Vultures, like many rare birds, are endangered in Nigeria with 80% declines in vulture populations both in protected and unprotected areas. One of these protected areas is the Yankari Game Reserve, Bauchi. According to Birdlife African Secretariat, 6 out of the 11 species in Africa are already endangered.
In 2015, Nigerian Conservation Foundation (NCF) developed the Vulture Advocacy Plan in conjunction with BirdLife African Secretariat and funding from the Leventis Foundation, as a tool to implement deliberate activities toward vulture conservation and address some of the most critical issues driving illegal wildlife trade in Nigeria with traditional medicine as a major driver.
A market assessment conducted between 2017/2018 by the NCF in 17 wildlife markets across Ogun, Osun, and Ondo States reveals that the increasingly high demand for African vulture parts have local and international trade routes with major hubs in Ibadan and Kano, Cameroon, Niger Republic, Burkina Faso and Chad that feeds the rest of the wildlife markets in southwest Nigeria.
The prices of vulture vary from N5,000 to N40,000 depending if it is alive or dead and the location of the market. Vulture parts are used for ritual rites for the cure of evil attack; food and protein supplement while a Vulture egg can be used for money-making rituals; and ritual rite for the cure for Madness.
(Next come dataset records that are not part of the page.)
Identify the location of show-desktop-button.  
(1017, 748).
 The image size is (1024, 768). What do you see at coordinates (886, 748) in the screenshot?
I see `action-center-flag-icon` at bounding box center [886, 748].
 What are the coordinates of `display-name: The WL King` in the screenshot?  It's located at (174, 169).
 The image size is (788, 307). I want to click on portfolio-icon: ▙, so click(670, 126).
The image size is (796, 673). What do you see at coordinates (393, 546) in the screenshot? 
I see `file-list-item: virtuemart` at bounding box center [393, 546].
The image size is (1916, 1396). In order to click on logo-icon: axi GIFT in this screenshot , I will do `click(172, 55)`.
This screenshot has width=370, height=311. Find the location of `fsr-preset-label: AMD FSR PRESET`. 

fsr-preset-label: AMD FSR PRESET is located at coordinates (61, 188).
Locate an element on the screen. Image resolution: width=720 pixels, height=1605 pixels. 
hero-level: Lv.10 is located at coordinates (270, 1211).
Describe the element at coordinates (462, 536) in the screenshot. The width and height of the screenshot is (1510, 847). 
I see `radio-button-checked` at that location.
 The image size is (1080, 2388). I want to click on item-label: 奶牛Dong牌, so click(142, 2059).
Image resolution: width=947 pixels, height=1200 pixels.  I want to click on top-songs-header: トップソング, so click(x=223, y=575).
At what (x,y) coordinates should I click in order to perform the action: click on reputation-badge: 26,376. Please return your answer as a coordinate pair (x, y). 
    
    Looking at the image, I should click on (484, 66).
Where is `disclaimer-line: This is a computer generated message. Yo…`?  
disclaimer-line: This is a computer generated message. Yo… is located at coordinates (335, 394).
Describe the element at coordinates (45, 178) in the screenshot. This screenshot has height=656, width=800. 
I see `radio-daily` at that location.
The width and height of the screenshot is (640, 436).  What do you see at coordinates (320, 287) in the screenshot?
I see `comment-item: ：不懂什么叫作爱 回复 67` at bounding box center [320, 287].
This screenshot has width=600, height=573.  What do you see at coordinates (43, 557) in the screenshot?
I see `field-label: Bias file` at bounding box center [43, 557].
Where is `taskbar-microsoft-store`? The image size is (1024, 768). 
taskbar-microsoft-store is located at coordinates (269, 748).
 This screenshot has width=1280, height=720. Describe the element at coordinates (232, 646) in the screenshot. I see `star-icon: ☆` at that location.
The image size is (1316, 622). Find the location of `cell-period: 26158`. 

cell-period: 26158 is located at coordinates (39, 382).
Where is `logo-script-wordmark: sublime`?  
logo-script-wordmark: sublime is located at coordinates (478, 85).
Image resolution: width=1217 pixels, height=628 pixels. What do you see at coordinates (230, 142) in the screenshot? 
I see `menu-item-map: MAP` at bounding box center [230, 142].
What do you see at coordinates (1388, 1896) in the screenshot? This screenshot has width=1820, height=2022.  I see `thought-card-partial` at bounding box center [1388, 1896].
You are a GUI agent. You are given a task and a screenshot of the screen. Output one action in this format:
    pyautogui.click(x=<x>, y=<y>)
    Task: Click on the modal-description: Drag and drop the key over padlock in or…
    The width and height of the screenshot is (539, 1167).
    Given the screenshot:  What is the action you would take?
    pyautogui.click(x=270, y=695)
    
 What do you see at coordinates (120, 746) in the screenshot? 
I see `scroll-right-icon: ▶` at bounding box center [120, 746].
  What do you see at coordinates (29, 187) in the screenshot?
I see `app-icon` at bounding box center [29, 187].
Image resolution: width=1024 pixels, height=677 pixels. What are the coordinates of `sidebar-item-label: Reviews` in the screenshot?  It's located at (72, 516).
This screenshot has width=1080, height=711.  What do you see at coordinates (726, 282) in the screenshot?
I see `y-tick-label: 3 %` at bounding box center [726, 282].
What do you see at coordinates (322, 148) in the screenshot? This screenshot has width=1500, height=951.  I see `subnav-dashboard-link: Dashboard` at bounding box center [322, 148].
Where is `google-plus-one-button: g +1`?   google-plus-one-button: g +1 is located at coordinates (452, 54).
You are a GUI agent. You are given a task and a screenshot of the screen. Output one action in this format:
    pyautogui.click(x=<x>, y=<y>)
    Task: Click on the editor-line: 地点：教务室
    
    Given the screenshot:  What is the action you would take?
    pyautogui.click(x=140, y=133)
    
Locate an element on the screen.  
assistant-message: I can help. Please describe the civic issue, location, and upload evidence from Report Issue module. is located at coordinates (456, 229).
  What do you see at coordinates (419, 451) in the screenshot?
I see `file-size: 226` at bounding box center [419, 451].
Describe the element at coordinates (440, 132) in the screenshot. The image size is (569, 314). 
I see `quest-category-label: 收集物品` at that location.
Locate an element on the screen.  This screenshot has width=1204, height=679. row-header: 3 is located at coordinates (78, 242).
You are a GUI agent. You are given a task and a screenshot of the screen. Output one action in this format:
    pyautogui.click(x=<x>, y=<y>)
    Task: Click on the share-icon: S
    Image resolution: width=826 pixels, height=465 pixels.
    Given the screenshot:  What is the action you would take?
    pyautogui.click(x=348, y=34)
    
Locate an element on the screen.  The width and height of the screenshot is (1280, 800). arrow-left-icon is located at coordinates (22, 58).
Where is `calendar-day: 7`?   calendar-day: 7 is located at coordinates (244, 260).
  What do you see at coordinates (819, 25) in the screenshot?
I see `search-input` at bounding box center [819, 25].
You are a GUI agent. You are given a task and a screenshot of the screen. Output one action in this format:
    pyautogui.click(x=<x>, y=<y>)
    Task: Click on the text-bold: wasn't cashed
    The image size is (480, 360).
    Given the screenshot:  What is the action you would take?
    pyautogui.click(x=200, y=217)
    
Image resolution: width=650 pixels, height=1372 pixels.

Other threats to the vulture population in Nigeria are poisoning in abattoirs, extraction of eggs from nests, habitat degradation from indiscriminate logging thereby reducing nest sites for vultures and poor perception of vultures as an omen of ill-will leading to direct persecution by locals.
The Yankari Game Reserve lost 95% of the Hooded Vulture between 2008 to 2013 causing the International Union for the Conservation of Nature (IUCN) to raise the conservation status of this species from Least Concern to Critically Endangered.
A major challenge to conservation efforts in Nigeria remains the illegal wildlife trade (IWT) in Nigeria and the West African Sub-region. Nigeria is known as a hotspot for exporting of illegally sourced wildlife products. Local law enforcement agencies and Interborder Agencies also lack the knowledge required to combat vulture trade and wildlife crime in general, according to a communique by Oladapo Soneye, Head Communications The Nigerian Conservation Foundation (NCF ) in this regard.
“The Nigerian Conservation Foundation (NCF ) is reviewing national legislation on pesticides and dangerous drugs affecting vultures in Nigeria, to identify areas for provision for changes that will help protect the vulture”.
Vultures are an important part of the ecosystem. Without vultures, carcasses take longer to decompose exposing them to wild scavengers or lay rotting. The African Cape vulture can reveal the locations of poachers by circling overhead poached carcasses in large groups. They are currently under threat from poisoning by poachers.
International Vulture Awareness Day is marked on the first Saturday in September each year to highlight the ecological importance of vultures and their conservation.